The input commands and error messages are as follows:
Outputs: 05-20 11:52:27 INFO footprint_tools.cli.learn_dm:Validating input files 05-20 11:52:27 INFO footprint_tools.cli.learn_dm:Loading bias model from file /.../data/vierstra_et_al.6mer-model.txt 05-20 11:52:27 INFO footprint_tools.cli.learn_dm:BED file contains 93,047 regions 05-20 11:52:27 INFO genome_tools.data.loaders:Processing data with batch_size = 100 resulting in 931 batches 05-20 11:52:27 INFO genome_tools.data.loaders:Using 'genome_tools.data.utils.numpy_collate_concat' to collate batch chunks 05-20 11:52:27 INFO genome_tools.data.loaders:Using 4 threads to process data 100%|███████████████████████████████████████████████████████████████████████████████████████████████████████████████████████| 931/931 [00:44<00:00, 20.69it/s] 05-20 11:53:12 INFO footprint_tools.cli.learn_dm:Learning dispersion model 05-20 11:53:12 INFO footprint_tools.modeling.dispersion:Analyzing 13,954,276 cleavages
Traceback (most recent call last): File "/.../footprint/bin/ftd", line 8, in
sys.exit(main())
File "/.../footprint/lib/python3.10/site-packages/click/core.py", line 1157, in call
return self.main(args, kwargs)
File "/.../footprint/lib/python3.10/site-packages/click/core.py", line 1078, in main
rv = self.invoke(ctx)
File "/.../footprint/lib/python3.10/site-packages/click/core.py", line 1688, in invoke
return _process_result(sub_ctx.command.invoke(sub_ctx))

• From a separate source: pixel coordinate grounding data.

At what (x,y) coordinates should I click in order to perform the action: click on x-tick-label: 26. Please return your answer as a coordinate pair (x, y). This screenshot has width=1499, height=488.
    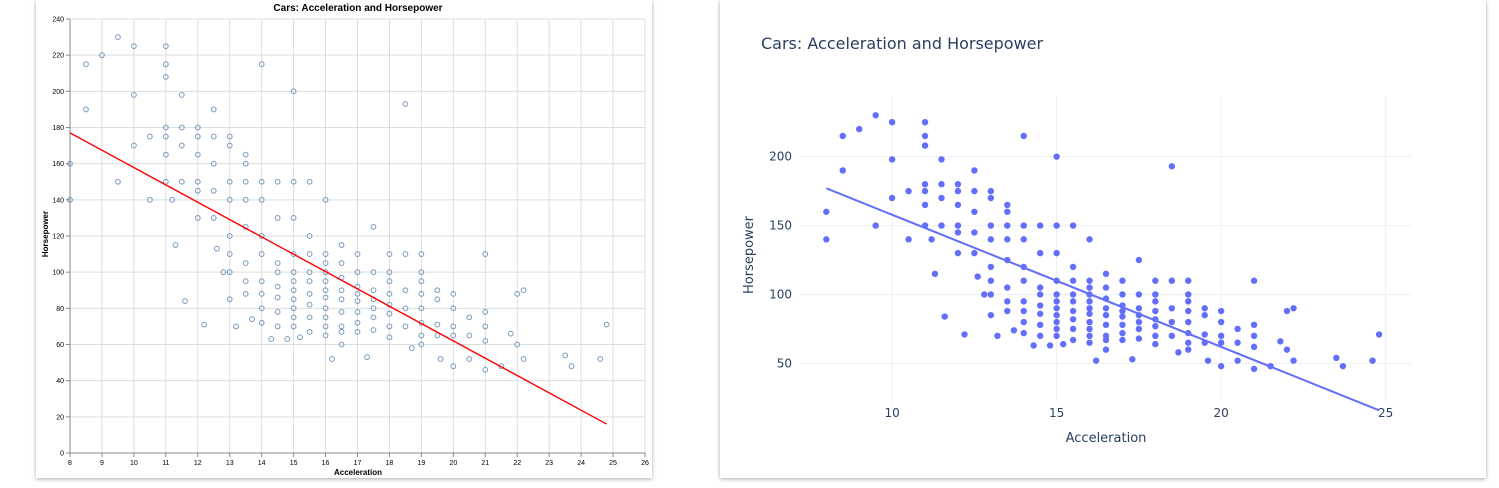
    Looking at the image, I should click on (645, 464).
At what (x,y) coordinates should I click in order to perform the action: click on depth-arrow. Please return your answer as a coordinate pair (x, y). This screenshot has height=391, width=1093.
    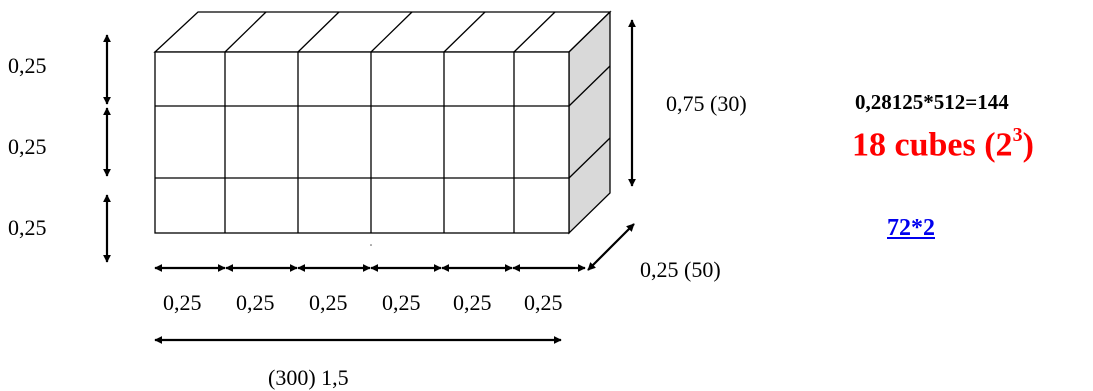
    Looking at the image, I should click on (611, 247).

File "/.../footprint/lib/python3.10/site-packages/click/core.py", line 1434, in invoke
return ctx.invoke(self.callback, ctx.params)
File "/.../footprint/lib/python3.10/site-packages/click/core.py", line 783, in invoke
return __callback(args, **kwargs)
File "/.../footprint/lib/python3.10/site-packages/footprint_tools/cli/learn_dm.py", line 200, in run
model = dispersion.learn_dispersion_model(hist)
File "footprint_tools/modeling/dispersion.pyx", line 462, in footprint_tools.modeling.dispersion.learn_dispersion_model
TypeError: 'NoneType' object is not iterable
Traceback (most recent call last):
File "/.../analyse_footprint.py", line 141, in
main(args.url_dict_path, args.array_job_index, args.n_threads)
File "/.../analyse_footprint.py", line 68, in main
raise ValueError('failed to run ftd learn_dm')
ValueError: failed to run ftd learn_dm
Inputs: ftd learn_dm \ --bias_model_file /.../data/vierstra_et_al.6mer-model.txt \ --n_threads 4 \ /.../ENCSR805EGZ/DHS/peaks.bed \ /.../ENCSR805EGZ/DHS/pe_filtered.bam \ /home/.../ref/hg19.fa
head peaks.bed: chr1 10175 10325 . 0 . 116 -1 -1 75 chr1 10415 10565 . 0 . 102 -1 -1 75 chr1 16175 16325 . 0 . 45 -1 -1 75 chr1 234282 234432 . 0 . 17 -1 -1 75 chr1 662540 662690 . 0 . 12 -1 -1 75 chr1 714055 714205 . 0 . 641 -1 -1 75 chr1 714460 714610 . 0 . 43.0 -1 -1 75 ...
samtools view pe_filtered.bam | head: K00314:149:H7Y5FBBXY:5:1124:9526:24507 81 chr1 9996 0 76M chr7 10150 0 CCTAACAACCCTAACCCTAACCCTAACCCTAACCCTAACCCTAACCCTAACCCTAACCCTAACCCTAACCCTAACC JJJJFJFJJJJFFAJJJJJJJJJJJFJJJJJJJJFJJFJJJJJJJJJJJJJJJJJJJJJJJJJJJJJJJJJFFAAA X0:i:2 X1:i:3 XA:Z:chr19,+59118914,76M,4;chr4,+191044027,22M1D54M,2;chrY,+59363343,68M2I6M,2;chrX,+155260337,68M2I6M,2; MC:Z:75M MD:Z:0T1C0G1T70 XG:i:0 AM:i:0 NM:i:4 SM:i:0 XM:i:4 XN:i:5 XO:i:0 MQ:i:37 XT:A:R K00314:149:H7Y5FBBXY:5:1125:30239:42917 121 chr1 9996 37 75M = 9996 0 TCCGATCACCCTAACCCTAACCCTAACCCTAACCCTAACCCTAACCCTAACCCTAACCCTAACCCTAACCCTAAC J<F7-77-JF-<--JJJFJFJF<--7JJJFA-FAAAF-F-FJF77-<JFJA7FA7-JJJF<FJJFJJJJFFFAAA X0:i:1 X1:i:0 MD:Z:6A68 XG:i:0 AM:i:0 NM:i:1 SM:i:37 XM:i:1 XN:i:5 XO:i:0 XT:A:U ...
Do you have any ideas or suggestions on what might be causing the problem? Thank you in advance for your kind help.